Currencies / opinion
Roger J Kerr says the RBNZ, it appears, are now belatedly recognising the difficulty in reducing the sticky/wage-push domestic inflation that has been running close to 4.00% for many years
A man walks past the Reserve Bank on Wellington's The Terrace

Summary of key points: -

  • The US and New Zealand embark on diverging monetary policy paths
  • Assigning probabilities from the FX risk grid
  • NZD/AUD cross-rate breaks out on the top side

The US and New Zealand embark on diverging monetary policy paths

The aggressive and prolonged tightening of monetary policy by the Reserve Bank of New Zealand (“RBNZ”) over the last 18 months has not been that effective in reducing our inflation rate.

Price setting behaviour in the domestic/supply-side economy has been immune to interest rate changes.

The normal associated NZ dollar appreciation (that reduces import costs and tradable inflation) seen in the past with tight monetary policy/higher interest rates has not occurred on this occasion because the US Federal Reserve has raised interest rates at the same time and to the same extent as New Zealand. The NZD/USD exchange rate decreased through 2022 and 2023 as the US dollar strengthened against all currencies.

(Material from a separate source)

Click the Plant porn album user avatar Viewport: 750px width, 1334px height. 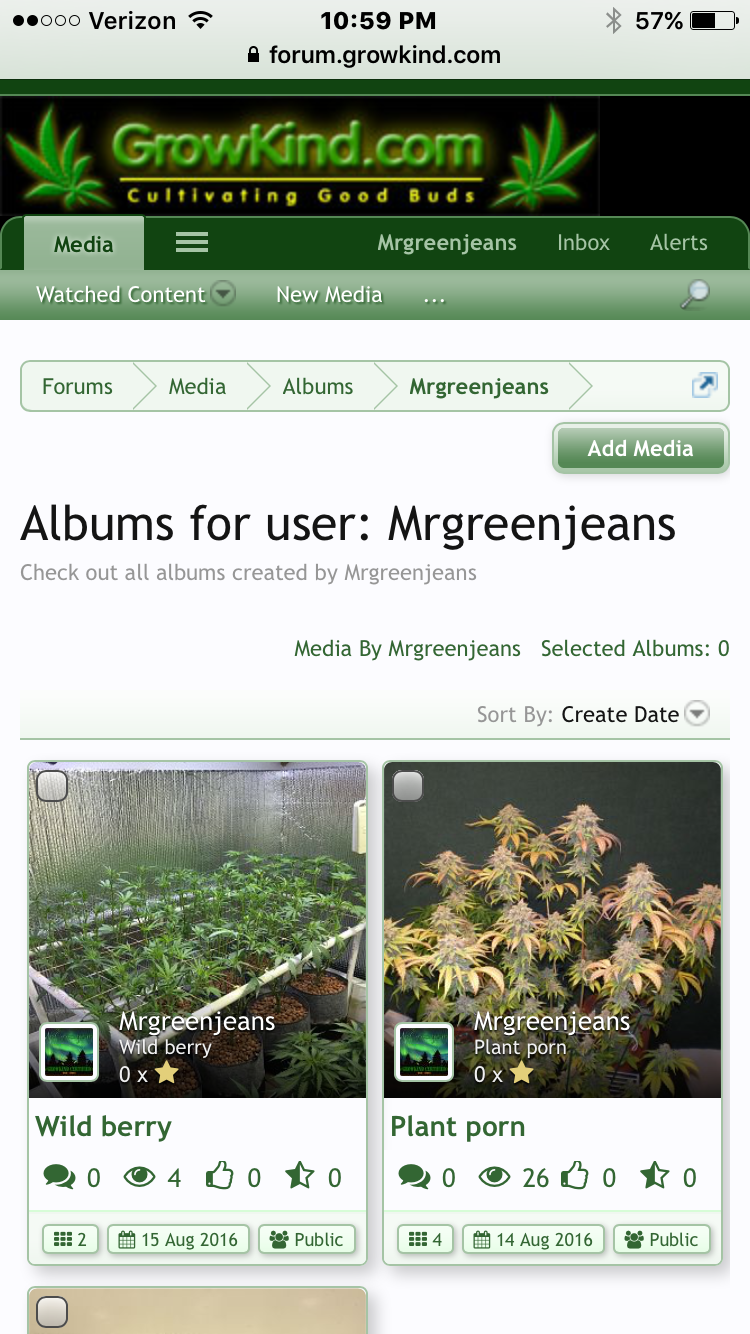(x=425, y=1053)
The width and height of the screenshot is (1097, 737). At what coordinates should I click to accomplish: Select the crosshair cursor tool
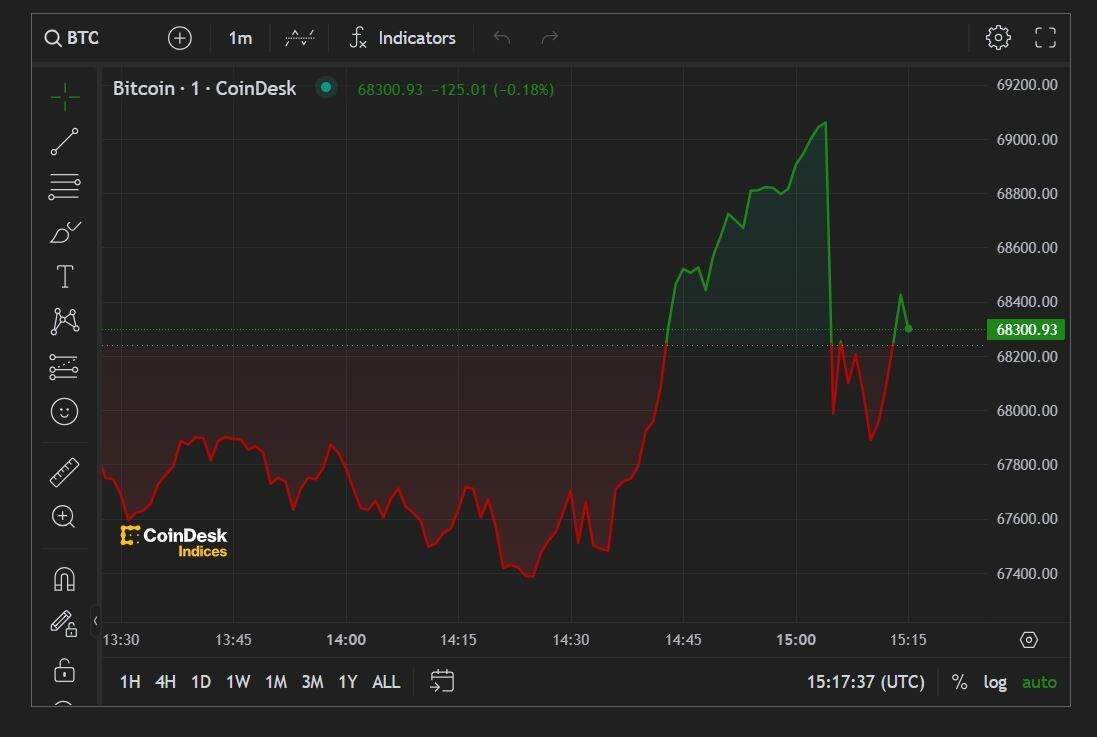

The RBNZ, it appears, are now belatedly recognising the difficulty in reducing the sticky/wage-push domestic inflation that has been running close to 4.00% for many years. The have not had the luxury of relying on a higher currency value to reduce tradable inflation to zero or negative, to off-set the permanent non-tradable inflation in the public sector and less competitive parts of the economy. The exchange rate plays a much more important and influential role in monetary policy to control inflation in New Zealand because of our high import penetration levels compared to other economies.

For the last 18 months the US and New Zealand have been on the identical tight monetary policy path to reduce the inflation caused by their respective excessive money printing in the Covid years and the Ukraine/Russian war in early 2022. The difference today is that the US Federal Reserve has been very successful in reducing their inflation from 9.00% at the peak to close to their 2.00% target within the next few months. As a consequence, they will be cutting interest rates at either their 1 May or 12 June FOMC meetings. New Zealand has reduced inflation to 4.70% as food, fuel and freight costs normalise, however housing, healthcare and education components continue to run at 4.00% to 5.00% annual inflation rates and show no signs of abating. The high non-tradable inflation problem, coupled with stronger than expected growth in employment in the December quarter, prompted one local bank to abruptly change their call last week to two further 0.25% OCR hikes to 6.00%. Just a few short weeks ago that same bank was forecasting OCR cuts by July! The RBNZ will probably not have to go that far, however they will be giving clear signals in Governor Orr’s speech this Friday and the MPS on 28th February that interest rate cuts here are unlikely before early 2025 i.e. “higher for longer”.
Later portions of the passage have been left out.